§ **Alıştırmalar**:
a) Ukrayna savaşıyla ilgili metinden "Ruslar, Trump’ın yanlış" sözlerinden "küçük bir parçası." sözlerine kadar her şeyi değiştirmeden çıkarın.
b) Ukrayna savaşıyla ilgili metni son cümlesinden sonra lütfen devam ettirin.

Fransa Cumhurbaşkanı Macron, Ukrayna’da ateşkes ve barışa destek verdiğini vurguladı ancak kalıcı barışın güvenlik garantileri gerektirdiğini vurguladı; “Birincisi, önümüzdeki yıllar ve on yıllar boyunca güvenilir bir Ukrayna ordusunun varlığıdır. İkincisi ise kendi taahhütlerimizdir” dedi. Macron, Avrupalıların Ukrayna’ya bu garantileri sağlama konusunda üzerlerine düşen sorumluluğu yerine getirmeleri gerektiğini, zira bunun kendi güvenliklerini de ilgilendirdiğini belirtti. Avrupa ülkeleri ise bu aşamada bankalarında dondurdukları 300 milyar dolarlık Rus parasını Ukrayna’ya transfer edebilir. QUAD ortağı olduğu için Hindistan’a göz yuman ABD, şimdi Putin’in savaş makinesinin nefes borusu olan boru hatlarını kesmelidir. Köşeye sıkışmış Rusya’nın petrolünü ucuza kapatarak yolunu bulan Çin ve Hindistan bu yoldan döndürülmelidir. 2021 yılında Rusya’dan hiç petrol almayan Hindistan şimdi günde 2 milyon varil almaktadır.
Ruslar, Trump’ın yanlış hesabını bir hassasiyet olarak gördüğünden az bulunur madenler için de bir alan açmaya hazır gözüküyorlar. Ancak, en başından beri Rusya ile savaşa hep karşı olan Trump, yeni döneminde gerginliği azaltmaya çalışırken, savaş daha genişledi. Trump’ın Ukrayna arazisini taksim ederek barış yapma planı Zelensky’nin hesaplarına, işgalden kurtulmak isteyen bir ülke halkının beklentilerine uyar mı? Tabii ki Ukrayna yönetimi, Trump gibi bu meseleyi bu kadar kolay görmüyor. Üstelik Ruslar da bol miktarda az bulunur mineral vererek, Çin’in elini zorlaştırmak istemeyeceklerdir. Rusya’nın ABD ile savaşından yararlanan Çin’i çok sevmeseler de daha yakın göreceklerdir. Özetle, Trump, uluslararası sistemi yanlış okumakta, Ukrayna’yı satarak, Rusya’nın az bulunur minerallerine konacağını sanmaktadır. Ancak, bu büyük hikâyenin Trump ile ilgili daha küçük bir parçası.   
Küresel Sermayenin Rusya Oyunu
Ukrayna Savaşı, 2014 yılındna itibaren ittifakların ve önceliklerin yeniden düzenlenmesine yol açtı. NATO’nun artık gerçek bir düşmanı vardı. Öncesinde ABD, Rusya’nın artık sahnede olmadığına inandı ve birden ona yöneldi. Orta Doğu’nun bir kenara itildiğini düşündü ve aniden ona dönerek petrolü ve enerji kaynakları için eteğine yapıştı. Asya-Pasifik bölgesinin Çin ile 21. Yüzyıl çatışmasının sahne olacağı coğrafya olduğunu hesapladı, bölge bir anda öncelikleri arasında Avrupa ve Orta Doğu’dan sonra üçüncü sırada yer aldı. Ulusal Güvenlik Stratejisi’nde jeopolitik önceliklerini, Çin, Rusya, Kuzey Kore ve İran olarak sıraladı ve gelecekteki çatışmaların temeli olan AUKUS, QUAD ve diğer ittifakları kurdu. Ukrayna, resmin küçük bir parçası ve muhtemelen seneye bir dengeye gelecek. Şimdi dünyada yeni ittifaklar ve ortaklıklar kurma, Üçüncü Dünya Savaşı’na hazırlık zamanı. Küresel oyun, hem güvenlik hem de ekonomik alanında oynanıyor ama askeri karşılaşma kaçınılmaz.

Ekran görüntüleri ve sayfalar için işaretleme kayıtları:

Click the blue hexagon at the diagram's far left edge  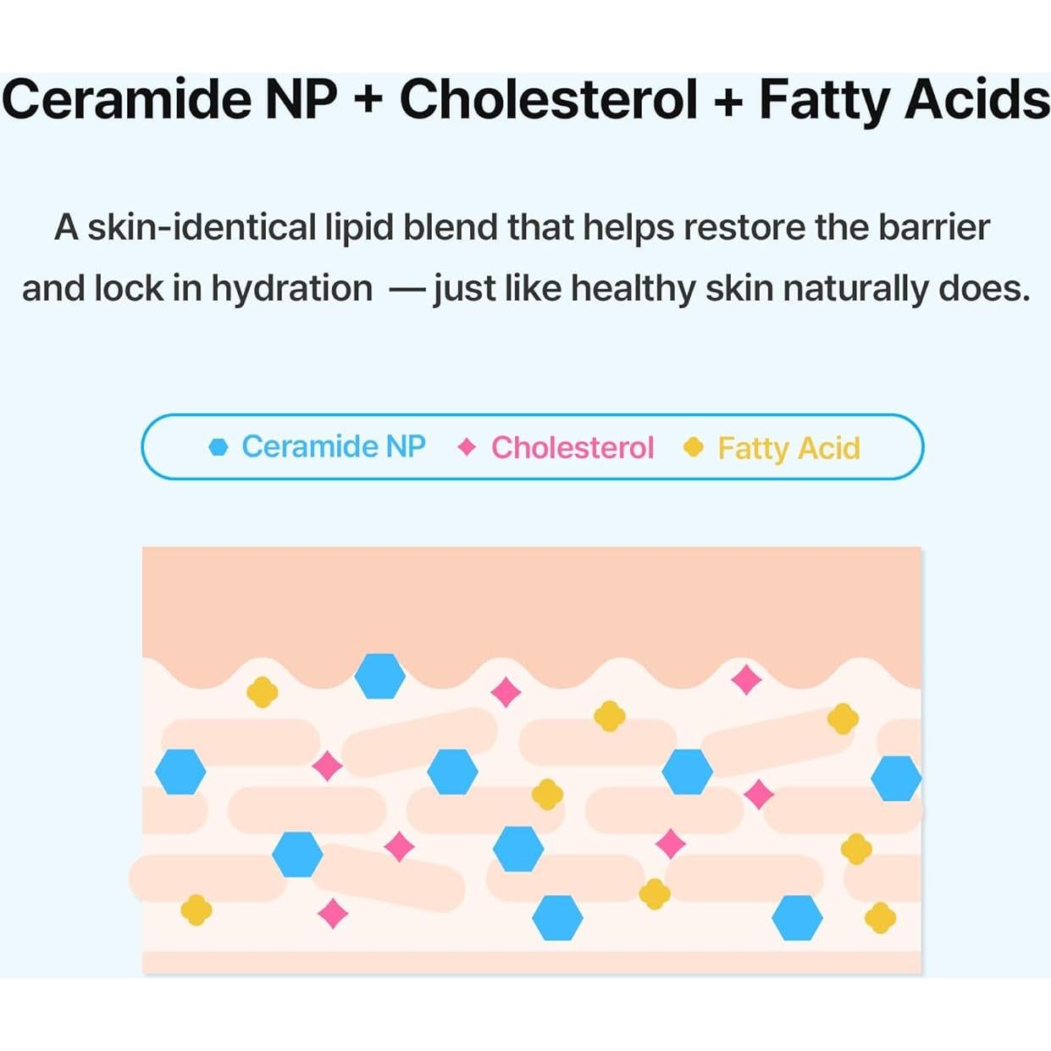click(x=180, y=772)
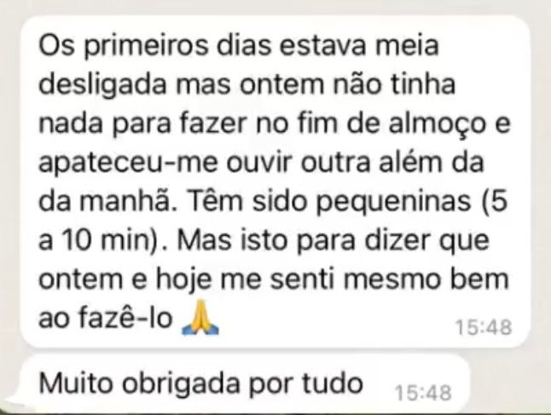Viewport: 551px width, 415px height.
Task: Tap the praying hands emoji
Action: coord(200,317)
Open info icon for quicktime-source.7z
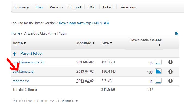Screen dimensions: 184x104 point(170,62)
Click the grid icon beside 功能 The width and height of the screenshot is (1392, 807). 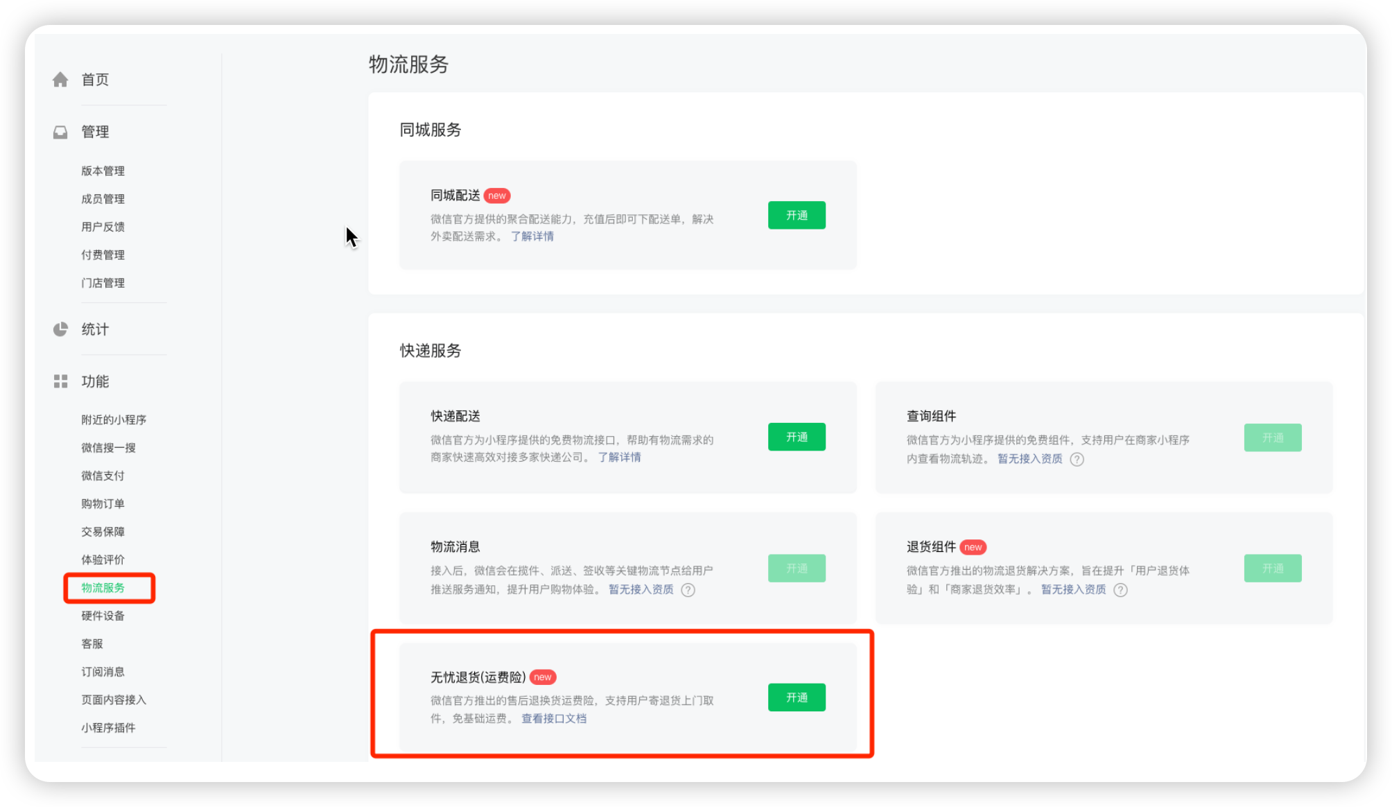coord(60,381)
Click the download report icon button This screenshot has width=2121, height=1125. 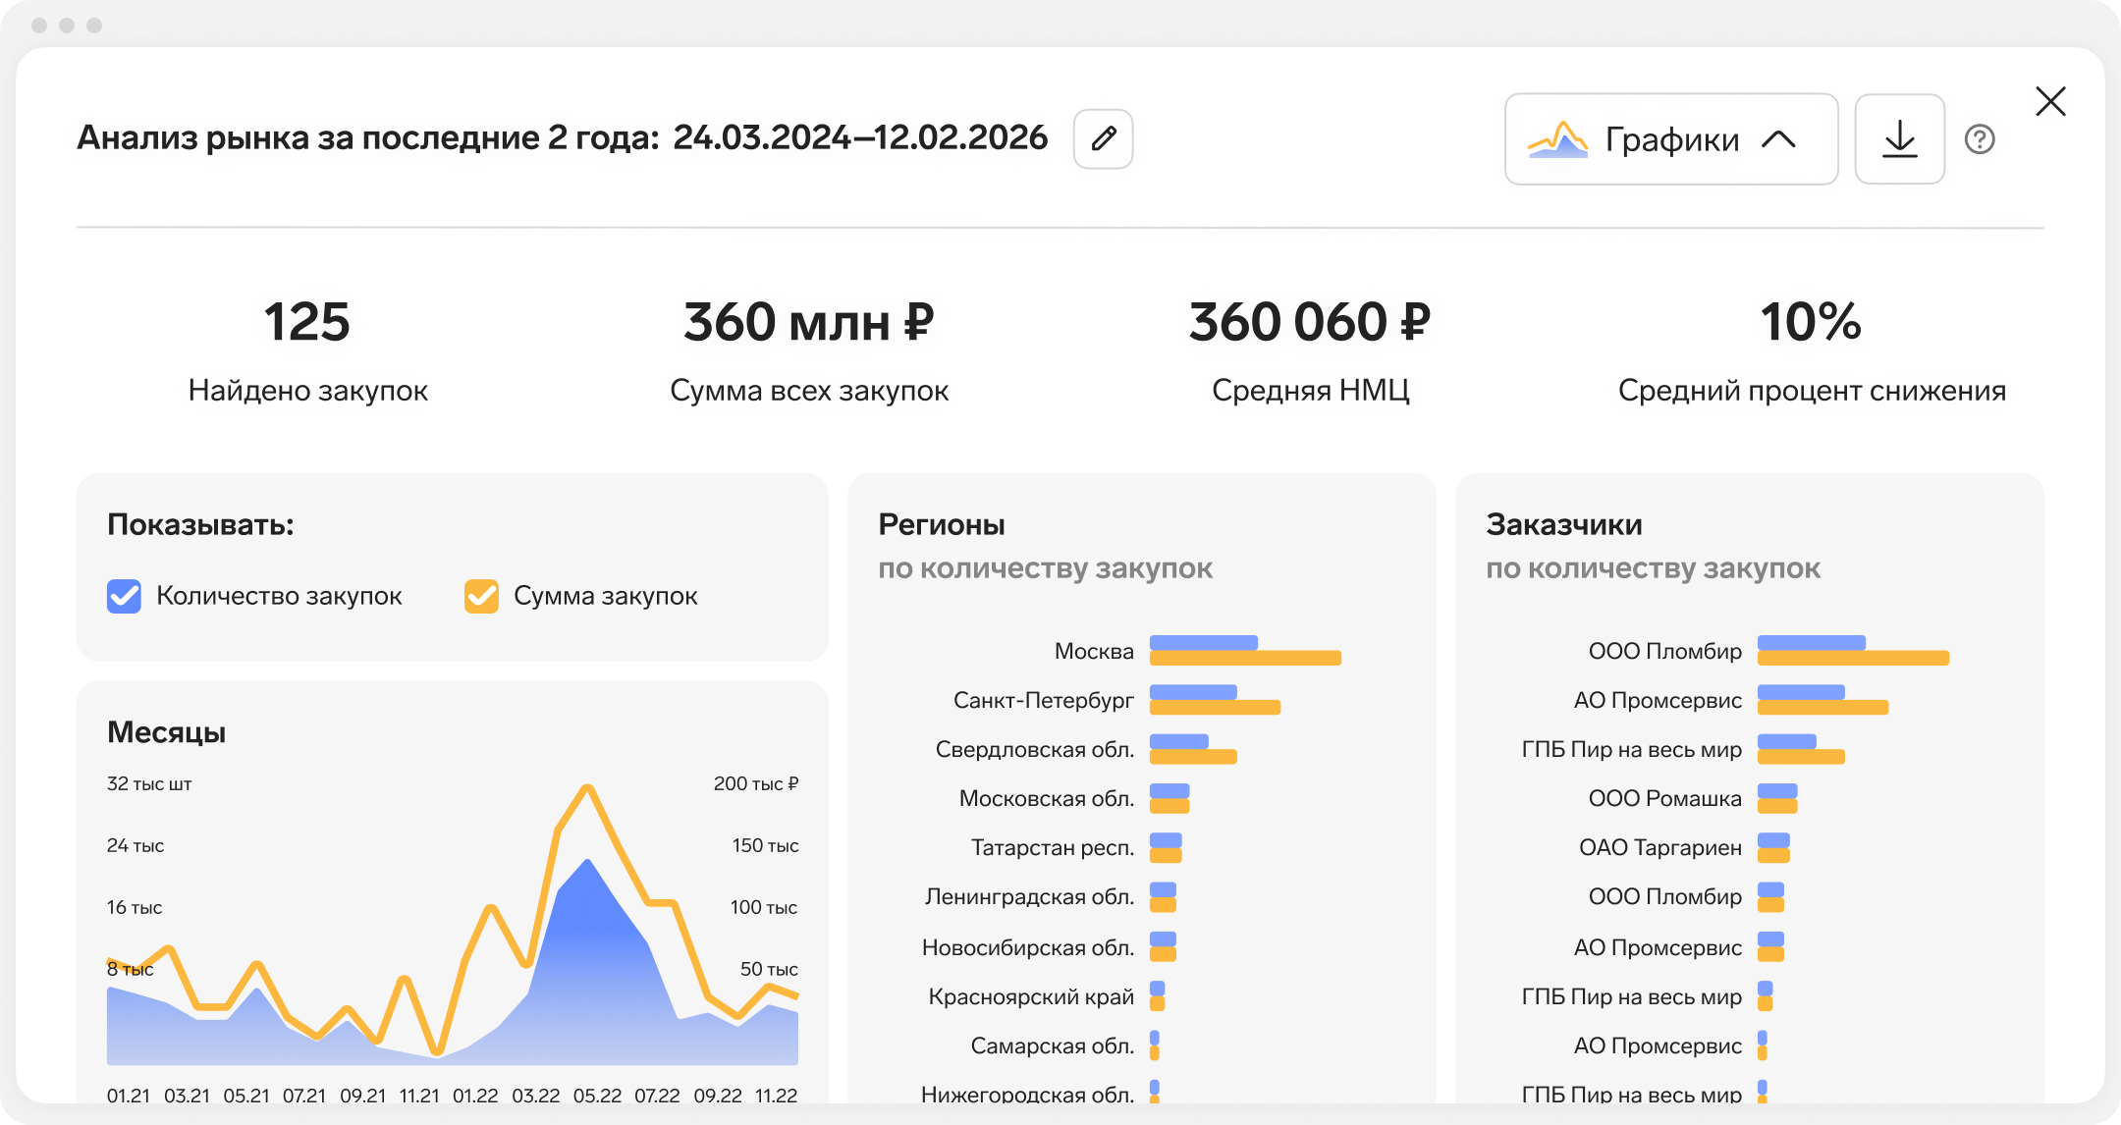1899,138
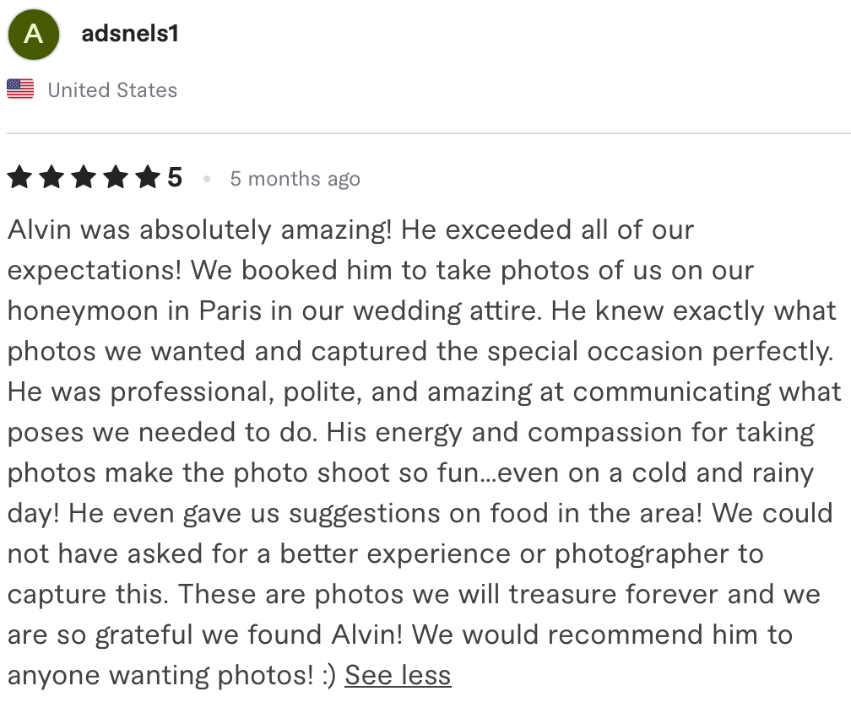
Task: Click the United States flag icon
Action: (x=20, y=89)
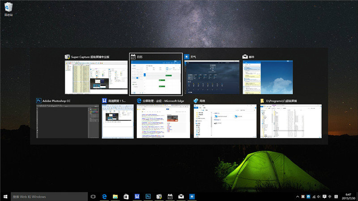Toggle the 中 input method indicator
The width and height of the screenshot is (358, 201).
[330, 197]
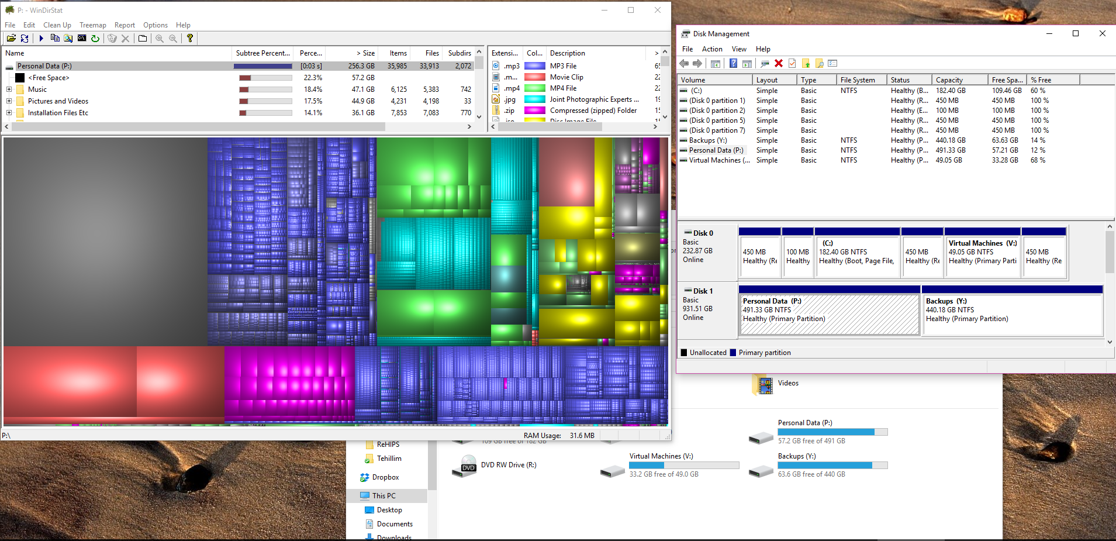Expand the Pictures and Videos folder node

point(9,101)
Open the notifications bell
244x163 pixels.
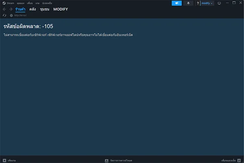click(188, 3)
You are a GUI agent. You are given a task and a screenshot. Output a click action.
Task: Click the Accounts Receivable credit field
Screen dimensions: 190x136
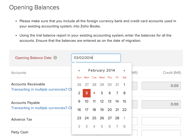coord(161,86)
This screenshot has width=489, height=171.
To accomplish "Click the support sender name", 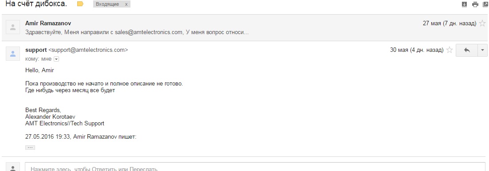I will (x=36, y=50).
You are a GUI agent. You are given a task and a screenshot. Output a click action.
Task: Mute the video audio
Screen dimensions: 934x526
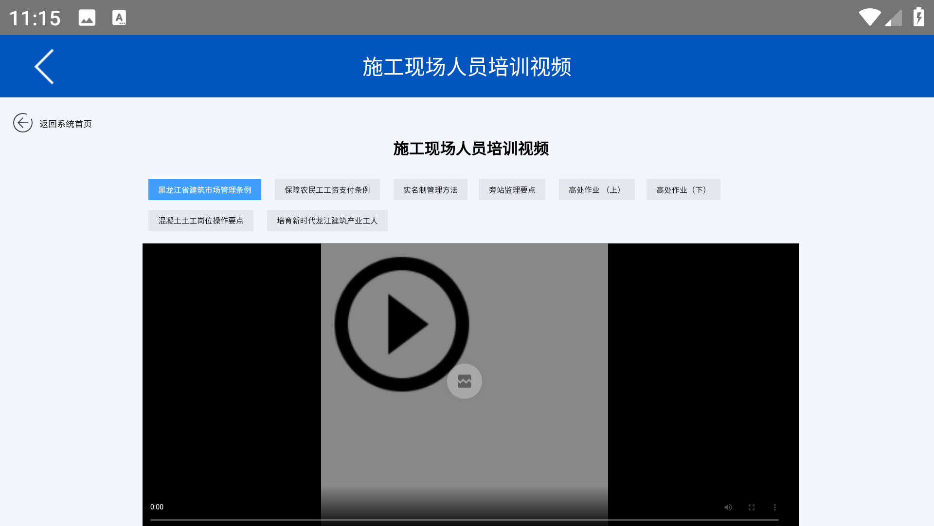click(x=728, y=507)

§ **Sırayla Cevaplar**:
a)
Ruslar, Trump’ın yanlış hesabını bir hassasiyet olarak gördüğünden az bulunur madenler için de bir alan açmaya hazır gözüküyorlar. Ancak, en başından beri Rusya ile savaşa hep karşı olan Trump, yeni döneminde gerginliği azaltmaya çalışırken, savaş daha genişledi. Trump’ın Ukrayna arazisini taksim ederek barış yapma planı Zelensky’nin hesaplarına, işgalden kurtulmak isteyen bir ülke halkının beklentilerine uyar mı? Tabii ki Ukrayna yönetimi, Trump gibi bu meseleyi bu kadar kolay görmüyor. Üstelik Ruslar da bol miktarda az bulunur mineral vererek, Çin’in elini zorlaştırmak istemeyeceklerdir. Rusya’nın ABD ile savaşından yararlanan Çin’i çok sevmeseler de daha yakın göreceklerdir. Özetle, Trump, uluslararası sistemi yanlış okumakta, Ukrayna’yı satarak, Rusya’nın az bulunur minerallerine konacağını sanmaktadır. Ancak, bu büyük hikâyenin Trump ile ilgili daha küçük bir parçası.

b)
     Emperyalist Trump, diğer emperyalistler Çin ve Rusya ile birlikte dünyayı çok kutuplu düzene götürürken, sözde ABD’yi “yeniden büyük yapmak için” dünyadaki tüm az bulunur madenlere, Gazze gibi gelir getirecek yerlere el koymak istiyor, mafya babası gibi davranıyor. Ülkeleri önce ekonomik yaptırımlar daha sonra askeri saldırılar ile yola getireceğini düşünüyor. Mayıs 2025’de Donald Trump, Riyad’da verdiği konferansta Trump Doktrini’ni üç kelime ile özetledi; “Çatışma Yerine Ticaret” yani Trump için her şey alınıp satılabilir. Gazze ve Ukrayna’daki olası barışa ya da Azerbaycan-Ermenistan arasında gerçekleşen barışa da bakışı bu şekilde. Nitekim Zengezor Koridoru’nu “Uluslararası Barış ve Refah İçin Trump Koridoru” olarak tanımladı. Ama bütün bu işlerin arkasında Yahudi sermayesi, onların Büyük İsrail projesi, Rus Yahudilerinin planları ve İran düşmanlığına dayanan Azerbaycan ile ilişkileri ve nihayetinde oltadaki balık Trump var, ticaret ve az bulunur mineraller ise sadece maskesi. 
Trump’ın Rusya ile bir barışta Çin’e karşı az bulunur mineral pazarında kendine daha çok yer bulma iddiası öne çıkıyor.  Bu uğurda ABD’nin daha uzun vadeli temel çıkarlarını, özellikle Avrupa güvenliğini bile gözardı ediyor. Amerikan ticaretinin Çin’in az bulunur mineral hâkimiyeti tarafından çevrelendiği korkusunu yayarak kendi politikasını haklı çıkarmaya çalışıyor. ABD’nin bu korkudan sıyrılması için iki yol var; altyapısını kendi az bulunur maineral madenciliğine göre inşa etmek ve Rusya ile anlaşmak. ABD, henüz el atılmamış zengin az bulunur mineral rezervlerine sahip ama 1970’lerden beri bunların çıkarılması için bir yatırım yapılmamış. Rusya’nın kaynaklarına ulaşmak için ise ön şart Ukrayna’da bir barış olarak öne çıkarılıyor. Ukrayna’nın elinde bulunan az bulunur madenlerin önemli bir kısmı da Rus işgali altında olduğundan barış şartmış gibi gösteriliyor.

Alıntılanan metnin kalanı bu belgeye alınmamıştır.